Es geht darum, Beistand zu leisten, "indem jede (Partei) unverzüglich für sich und im Zusammenwirken mit den anderen Parteien die Maßnahmen, einschließlich der Anwendung von Waffengewalt, trifft, die sie für erforderlich erachtet". Das scheint wichtig zu erwähnen. Um es klar zu sagen: Der genannte Artikel 5 ist keine kollektive Suizid-Klausel.

Das hat sich nicht überall herumgesprochen. Oder es wird schlichtweg geleugnet. Bestärkt wurde dieser Trend von US-Präsident Joseph Biden selbst, der im März in Polen betont hatte:

Wir haben eine heilige Verpflichtung gemäß Artikel 5, jeden Zentimeter des Nato-Territoriums mit der vollen Kraft unserer kollektiven Macht zu verteidigen.
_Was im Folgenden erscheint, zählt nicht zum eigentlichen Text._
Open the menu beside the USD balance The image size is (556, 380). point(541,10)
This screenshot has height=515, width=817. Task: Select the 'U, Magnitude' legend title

Derartige Ankündigungen hallten nun nach. So schrieb Anders Åslund vom US-Thinktank Atlantic Council nach dem Raketenzwischenfall in Polen vergangene Woche:

Nun sind also russische Raketen in Polen eingeschlagen und haben zwei polnische Bürger getötet. Erstaunlich, dass dies angesichts des unverantwortlichen russischen Verhaltens nicht schon früher passiert ist. @POTUS: Sie haben versprochen, "jeden Zentimeter des Nato-Gebietes" zu verteidigen. Werden Sie Russland jetzt bombardieren?

Das estnische Außenministerium erklärte sich umgehend bereit, "jeden Zentimeter des Nato-Territoriums zu verteidigen".

Der lettische Verteidigungsminister Artis Pabriks erklärte auf dem Kurznachrichtendienst:

Das kriminelle russische Regime feuerte Raketen ab, die nicht nur auf ukrainische Zivilisten abzielten, sondern auch auf Nato-Territorium in Polen landeten. Lettland steht voll und ganz zu den polnischen Freunden und verurteilt dieses Verbrechen.

Während alle Einschätzungen dieser Spitzenpolitiker offenbar falsch waren, sorgte der ehemalige Nato-Oberbefehlshaber Wesley Clark auf CNN für Aufklärung. Der Artikel 5 sei "keine Verpflichtung, mit Gewalt zu reagieren. Es besagt, dass angemessen reagieren wird", so Clark.